Как часто на склоне лет художник разочаровывается в своих творениях? Ужас овладевает им, когда, оглядываясь на пройденный — короткий или длинный жизненный путь, он видит лишь прах да суету сует. Страшно это предсмертное разочарование уходящих, ужасен кровавый пот, которым они обливаются потом под сенью олив, и чувство, что все их самопожертвование — ибо жизнь художника всегда жертва — напрасно. Потому и этот вопросительный знак, поставленный Шопеном над всем его творчеством, так нас потрясает. «…Куда запропастилось мое искусство?» Хотелось бы сказать пану Фридерику — тогда, более ста лет назад, — что не запропастилось, что оно существует, живет и является живительным источником для стольких людей на целом свете. И горестно нам оттого, что он, сидя там, в прекрасном чужом городе, у столика доктора Лыщинского, мог хоть на мгновение усомниться в своем бессмертном искусстве.
«А сердце мое где истратил?» Тут наши утешения были бы неискренни. Не подлежит сомнению — сердце истратил. Но из этой боли, из этого общения с непонимающей его женщиной, из смешения чувств: к Марии, Дельфине, Авроре, Соланж, которые привели к неприкаянности и трагическому возгласу «один, один, один», — рождалось искусство Шопена. Его питали народ и эта боль. Но если бы мы могли перенестись в Эдинбург и отступить во времени до того дня — тридцатого октября, уже довольно холодного, и склониться над столом, за которым он пишет письмо, и сказать ему: «Пан Фридерик, весь народ с вами», — он бы мог резонно ответить: «Народ мне не нужен. Мне нужно, чтобы к голове моей прикоснулись две нежные руки!» Мы бы умолкли. Ведь этого дать не может и весь народ.

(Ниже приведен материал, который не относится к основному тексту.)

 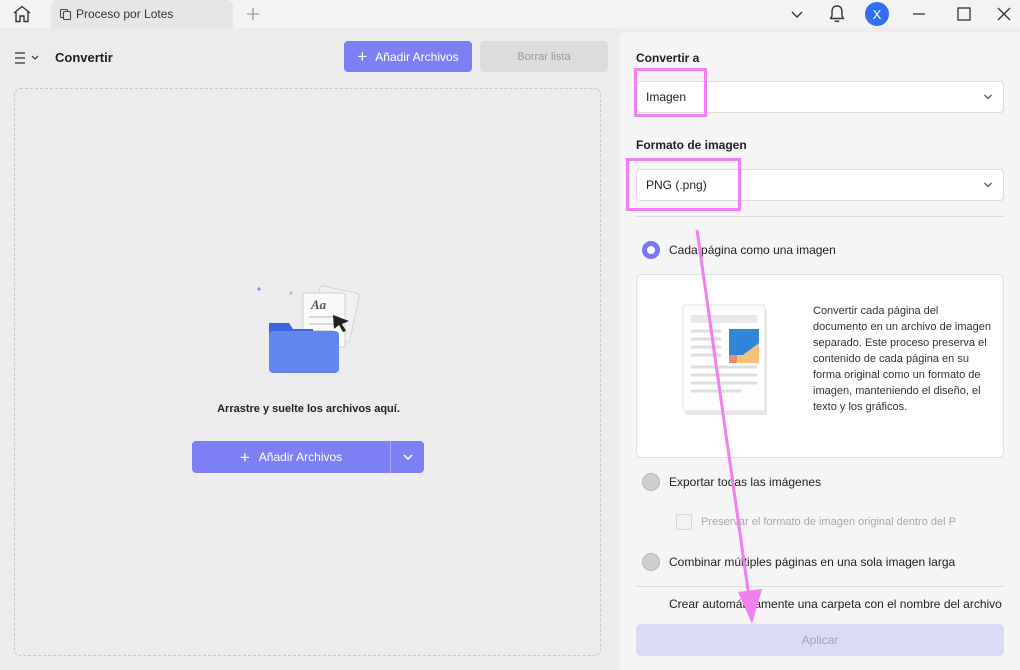 What do you see at coordinates (300, 457) in the screenshot?
I see `add-files-main-label: Añadir Archivos` at bounding box center [300, 457].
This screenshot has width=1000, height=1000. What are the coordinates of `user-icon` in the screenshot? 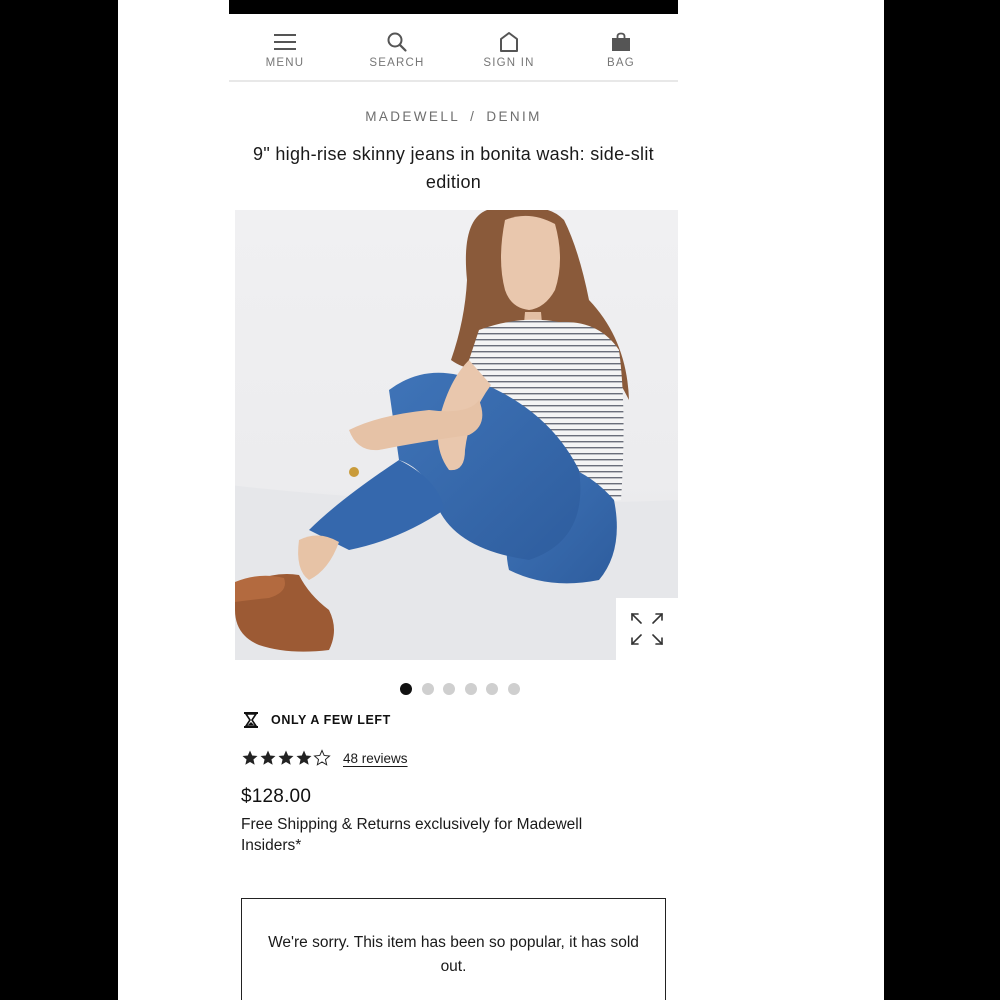 It's located at (509, 42).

Так завершается эта печальная эскапада. Шопен теперь предается иллюзиям, что в Париже, «может быть, еще придет в себя». Но болезнь не уступает. Двадцать третьего ноября композитор покидает Лондон, двадцать четвертого он в Париже. Перед этим он писал Гжимале: «Вели в пятницу купить букет фиалок, чтобы в гостиной благоухало — пусть я почувствую у себя еще немножечко поэзии, возвращаясь, проходя через комнату в спальню, где, видно, слягу надолго…»
«Не терпится мне дышать без труда, понимать, что люди толкуют, и увидеть несколько дружеских лиц…» — пишет Шопен к де Розьер. Да, теперь он забыл, что называл бедняжку «свиньей, которая роется в моем палисаднике». Она становится для него символом всех тех, которые умерли либо так далеки, словно их уже и нет на белом свете. Грустно!

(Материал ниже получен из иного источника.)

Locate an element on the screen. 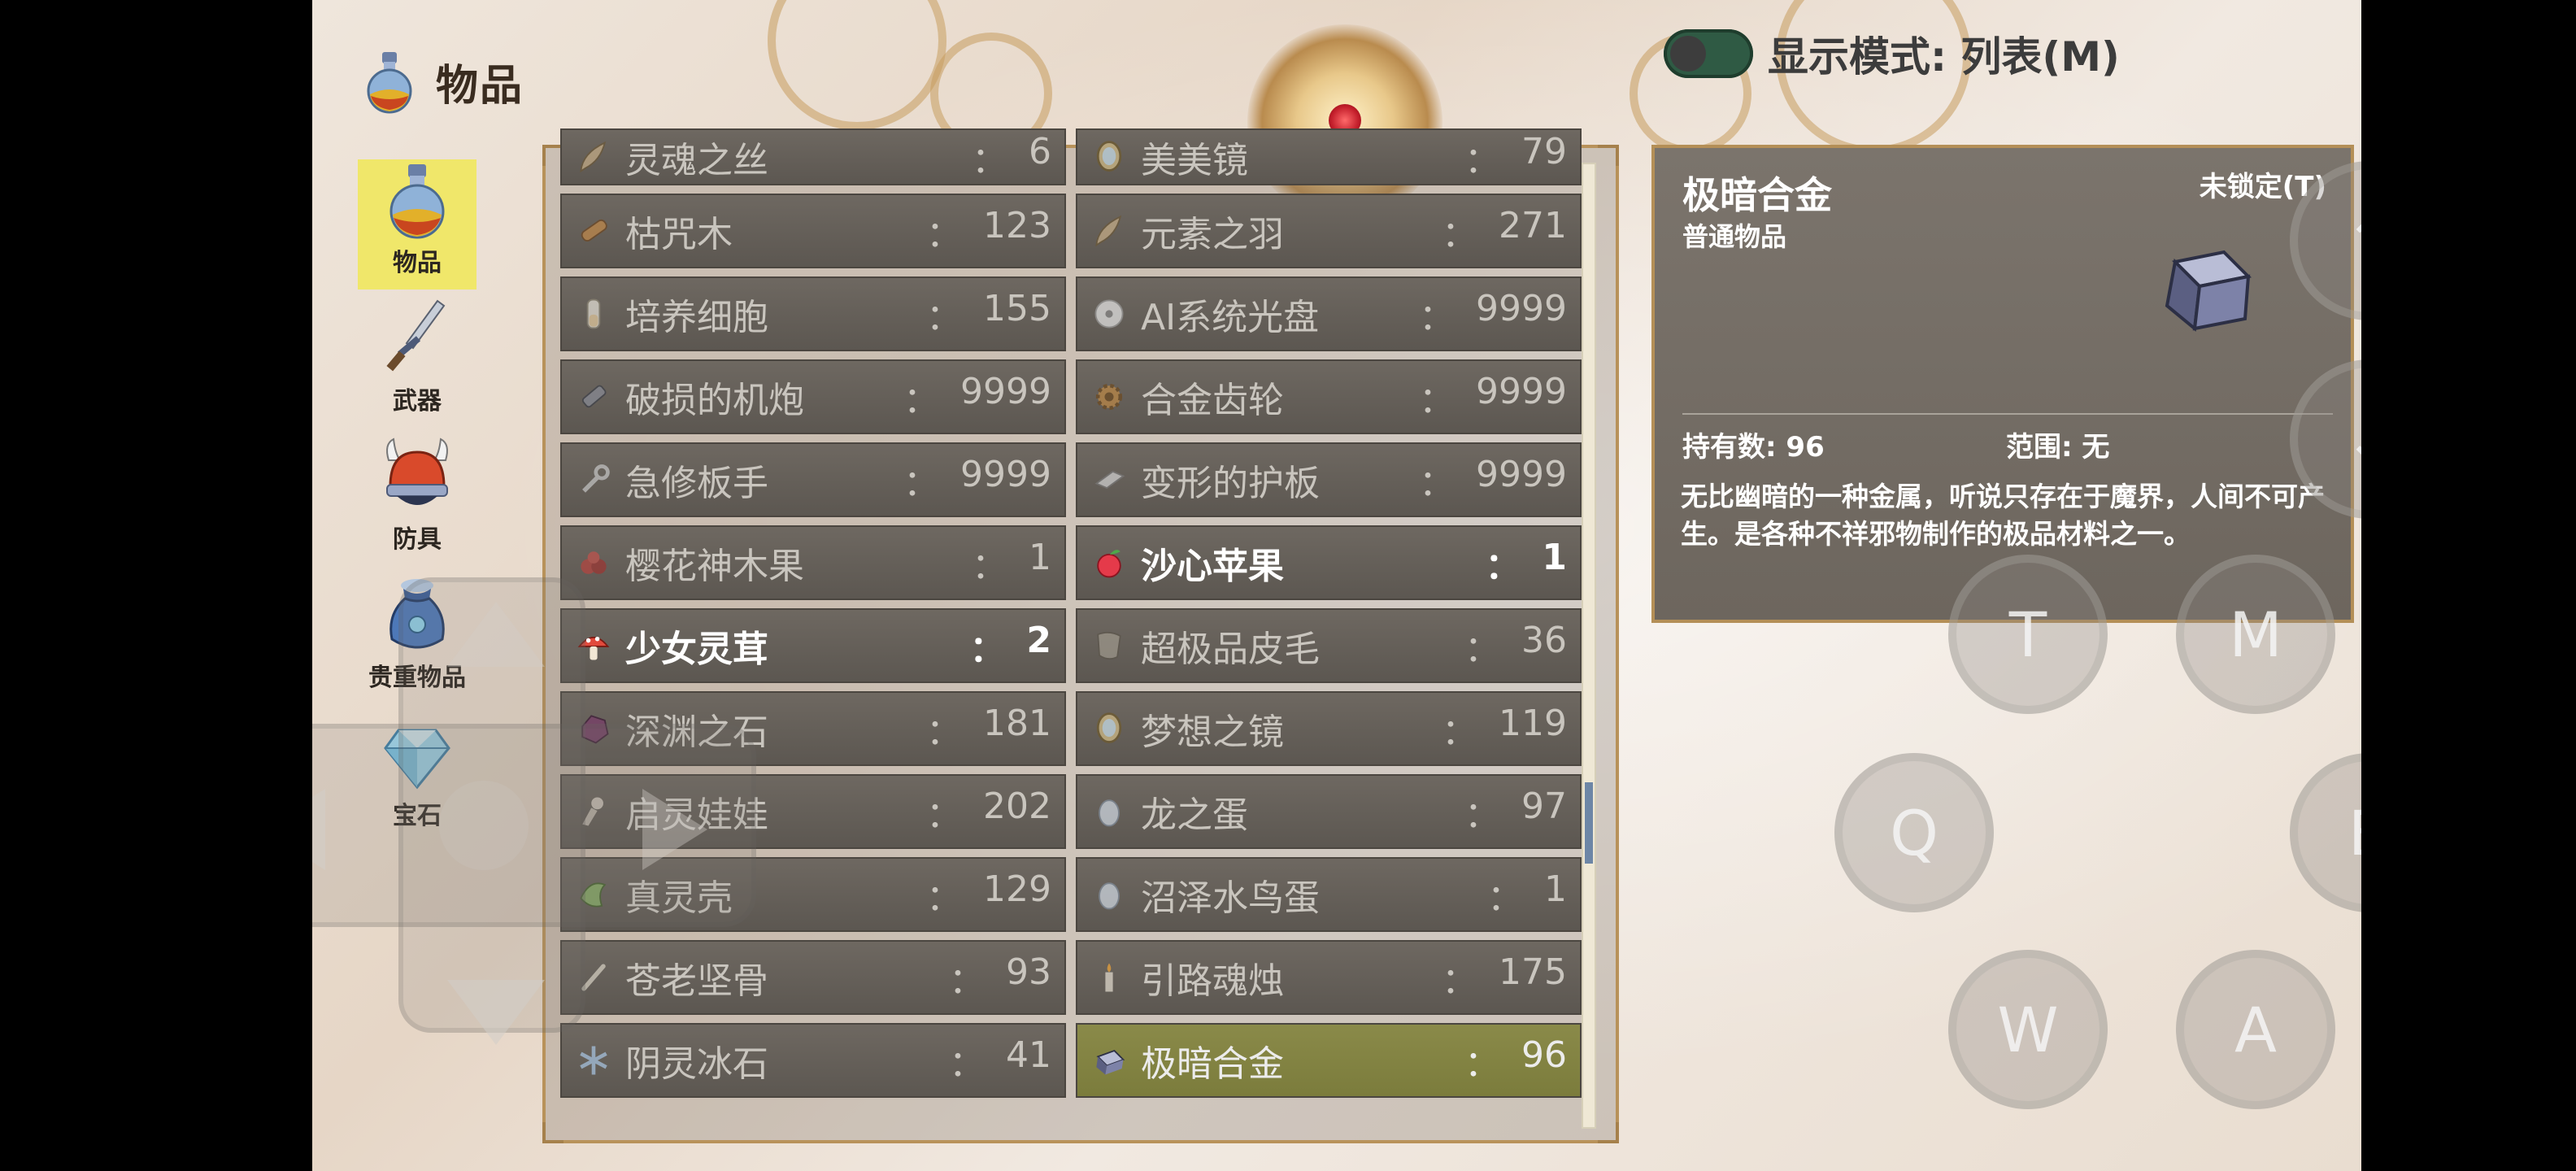  ice-icon is located at coordinates (594, 1060).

Последние месяцы жизни Шопена в Париже по возвращении из Лондона — это как бы просветление и апофеоз, когда уходящая жизнь озаряла не только свои истоки, как говорит Норвид в своем бессмертном стихотворении, но и все содержание, все творчество Шопена. Маленькая квартира на Шоссе д’Антен приобрела какое-то сокровенное значение и идеализировала ее обитателя, при жизни создавая из него «законченный миф», и ипостась, и одновременно загадочный образ страдающего, боящегося смерти человека. «Он еще может давать немного уроков, — отмечает госпожа Виардо, — а в лучшие дни даже способен быть веселым». Сам играть не в силах, но — как это у него издавна заведено — велит играть у себя своим ученикам.